Tab Stomper

Most of the time when I'm playing guitar or bass, I'm reading from a tab on a screen. Since both hands are occupied by the instrument, scrolling the tab is an awkward dance of waiting for an appropriate pause in the music (or a section with only open strings, which don't require the fretting hand) and then quickly reaching out to hit the space bar. On a device without a keyboard, the process is even worse.

However, my feet are largely unoccupied while I play, except for supporting my weight and stomping on the occasional pedal. The natural solution to my problem is therefore a foot-activated page scrolling device. The simplest way I know to achieve this is with a USB HID keyboard to send key presses. The advantages of this approach are that most things which can display tabs support USB in some way, and there are no custom drivers or software required on the host.

Versions

  1. Tab Stomper prototype 1 (V-USB, Arduino)
    2018-02-19

    Hacky, minimal-effort prototype featuring an Arduino running V-USB.

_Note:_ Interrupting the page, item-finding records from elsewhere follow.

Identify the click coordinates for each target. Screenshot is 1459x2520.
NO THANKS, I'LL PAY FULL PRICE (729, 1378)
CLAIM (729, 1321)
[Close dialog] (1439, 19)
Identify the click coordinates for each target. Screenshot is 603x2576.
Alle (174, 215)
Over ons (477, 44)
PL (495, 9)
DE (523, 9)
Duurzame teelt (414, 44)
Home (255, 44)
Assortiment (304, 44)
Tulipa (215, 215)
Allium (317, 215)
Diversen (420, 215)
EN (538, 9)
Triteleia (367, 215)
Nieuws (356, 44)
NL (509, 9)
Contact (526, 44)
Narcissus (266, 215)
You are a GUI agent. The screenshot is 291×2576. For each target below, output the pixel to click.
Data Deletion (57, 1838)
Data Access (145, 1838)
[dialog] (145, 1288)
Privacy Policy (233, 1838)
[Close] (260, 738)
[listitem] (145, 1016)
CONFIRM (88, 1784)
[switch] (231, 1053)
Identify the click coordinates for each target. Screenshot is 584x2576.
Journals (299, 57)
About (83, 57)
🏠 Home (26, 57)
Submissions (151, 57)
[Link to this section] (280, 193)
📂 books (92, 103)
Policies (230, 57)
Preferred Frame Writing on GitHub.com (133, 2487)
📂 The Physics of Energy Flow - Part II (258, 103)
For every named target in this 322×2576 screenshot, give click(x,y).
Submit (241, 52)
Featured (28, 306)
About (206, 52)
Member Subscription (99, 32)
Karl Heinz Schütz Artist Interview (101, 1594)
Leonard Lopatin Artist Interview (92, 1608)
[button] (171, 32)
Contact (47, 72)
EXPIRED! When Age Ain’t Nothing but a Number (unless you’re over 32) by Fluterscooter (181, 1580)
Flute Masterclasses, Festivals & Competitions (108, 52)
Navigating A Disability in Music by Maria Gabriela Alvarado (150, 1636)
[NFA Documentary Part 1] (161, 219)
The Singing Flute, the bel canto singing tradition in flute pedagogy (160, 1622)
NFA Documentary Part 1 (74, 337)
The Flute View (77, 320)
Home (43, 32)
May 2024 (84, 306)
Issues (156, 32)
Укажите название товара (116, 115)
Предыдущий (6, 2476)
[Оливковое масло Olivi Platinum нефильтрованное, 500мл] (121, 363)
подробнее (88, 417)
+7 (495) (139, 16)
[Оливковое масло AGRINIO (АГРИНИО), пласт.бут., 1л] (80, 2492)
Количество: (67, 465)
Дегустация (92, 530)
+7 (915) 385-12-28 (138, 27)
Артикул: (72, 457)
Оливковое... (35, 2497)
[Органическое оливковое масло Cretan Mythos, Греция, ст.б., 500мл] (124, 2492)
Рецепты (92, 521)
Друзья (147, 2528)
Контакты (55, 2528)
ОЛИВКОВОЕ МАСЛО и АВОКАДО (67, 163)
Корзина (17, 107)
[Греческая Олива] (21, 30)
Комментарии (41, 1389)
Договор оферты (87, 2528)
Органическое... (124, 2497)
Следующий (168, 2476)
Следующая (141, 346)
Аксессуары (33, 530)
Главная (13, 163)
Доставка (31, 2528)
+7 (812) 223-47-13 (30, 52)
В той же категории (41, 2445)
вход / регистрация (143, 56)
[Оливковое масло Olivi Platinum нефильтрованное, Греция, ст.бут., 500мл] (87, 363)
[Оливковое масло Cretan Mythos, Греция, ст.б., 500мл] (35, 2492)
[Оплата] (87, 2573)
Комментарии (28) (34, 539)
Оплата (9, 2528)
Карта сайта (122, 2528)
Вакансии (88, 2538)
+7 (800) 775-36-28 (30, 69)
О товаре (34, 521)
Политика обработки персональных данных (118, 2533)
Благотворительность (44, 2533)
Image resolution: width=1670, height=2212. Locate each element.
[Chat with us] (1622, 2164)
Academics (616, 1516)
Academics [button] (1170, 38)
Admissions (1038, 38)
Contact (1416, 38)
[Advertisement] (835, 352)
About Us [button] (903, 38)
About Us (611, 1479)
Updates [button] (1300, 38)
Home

  2. Tab Stomper prototype 2 (V-USB, breadboard)
    2018-02-20 (updated 2018-04-07)

    ATmega328P running V-USB on a breadboard.

USB details

The USB Device Class Definition for Human Interface Devices (HID) explains how HID works. In particular, it lists the subclass and protocol codes that you need to implement a keyboard.

The USB HID Usage Tables have a "Keyboard/Keypad Page", which lists key codes for all the keys. And I mean all the keys. They even have ones named "Prior", "Oper", and "ExSel".

As far as this project is concerned, the most difficult aspect of USB is the report descriptor. Thankfully, Frank Zhao has an amazing Tutorial about USB HID Report Descriptors. There is also an awful program called the HID Descriptor Tool, which can be found on the USB HID Information page. For some bizarre reason, it extracts into MSDEV/Projects/test/ and the UI is horrible, but it runs in Wine and gets the job done.